这用Python的内置HTML解析器解析HTML.引用文档:

与html5lib不同,此解析器不会尝试通过添加<body>标记来创建格式良好的HTML文档.与lxml不同,它甚至不需要添加<html>标签.

或者,您可以使用html5lib解析器,然后选择以下元素<body>:

In [61]: soup = bs.BeautifulSoup('<h1>FOO</h1>', 'html5lib')

In [62]: soup.body.next
Out[62]: <h1>FOO</h1>

Run Code Online (Sandbox Code Playgroud)

@MartijnPieters:这似乎不是真的,至少从版本4.1.3开始.如果你未指定`features`,则默认为`['html','fast']`.略读代码,似乎`bs`使用`bs.builder.builder_registry.builders_for_feature ['html']`中列出的第一个构建器,在我的例子中它是`bs4.builder._lxml.LXMLTreeBuilder`.所以它似乎取决于你已经安装了什么.或者更确切地说,默认构建器是`bs.builder.builder_registry.lookup('html','fast')`返回的内容. (4认同)
请注意，如果体内有多个元素，此响应实际上会中断。如果您有`<h1> a </ h1> <h1> b </ h1>`，则只会返回`<h1> a </ h1>` (2认同)

Answer 2

ahu*_*igo 7

让我们首先创建一个汤样本：

soup=BeautifulSoup("<head></head><body><p>content</p></body>")

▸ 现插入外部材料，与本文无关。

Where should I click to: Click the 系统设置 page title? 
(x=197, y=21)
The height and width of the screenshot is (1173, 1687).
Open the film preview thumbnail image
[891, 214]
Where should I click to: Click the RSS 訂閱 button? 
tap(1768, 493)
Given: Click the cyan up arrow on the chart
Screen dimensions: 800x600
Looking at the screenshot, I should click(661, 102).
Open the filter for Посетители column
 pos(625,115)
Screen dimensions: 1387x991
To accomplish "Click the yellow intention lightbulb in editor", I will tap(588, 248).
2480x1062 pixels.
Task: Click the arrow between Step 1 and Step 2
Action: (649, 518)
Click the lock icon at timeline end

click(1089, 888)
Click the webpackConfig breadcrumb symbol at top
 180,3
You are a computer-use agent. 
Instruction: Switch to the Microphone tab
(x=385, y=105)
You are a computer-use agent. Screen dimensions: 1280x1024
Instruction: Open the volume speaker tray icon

Run Code Online (Sandbox Code Playgroud)

您可以通过指定获取 html 和 body 的孩子soup.body.<tag>：

# python3: get body's first child
print(next(soup.body.children))

# if first child's tag is rss
print(soup.body.rss)

Run Code Online (Sandbox Code Playgroud)

你也可以使用unwrap()来移除 body、head 和 html

soup.html.body.unwrap()
if soup.html.select('> head'):
    soup.html.head.unwrap()
soup.html.unwrap()

Run Code Online (Sandbox Code Playgroud)

如果你加载 xml 文件，bs4.diagnose(data)会告诉你使用lxml-xml，它不会用html+body

>>> BS('<foo>xxx</foo>', 'lxml-xml')
<foo>xxx</foo>

Run Code Online (Sandbox Code Playgroud)

Answer 3

the*_*est 5

BeautifulSoup 的这方面一直让我很恼火。

这是我如何处理它：

# Parse the initial html-formatted string
soup = BeautifulSoup(html, 'lxml')

# Do stuff here

# Extract a string repr of the parse html object, without the <html> or <body> tags
html = "".join([str(x) for x in soup.body.children])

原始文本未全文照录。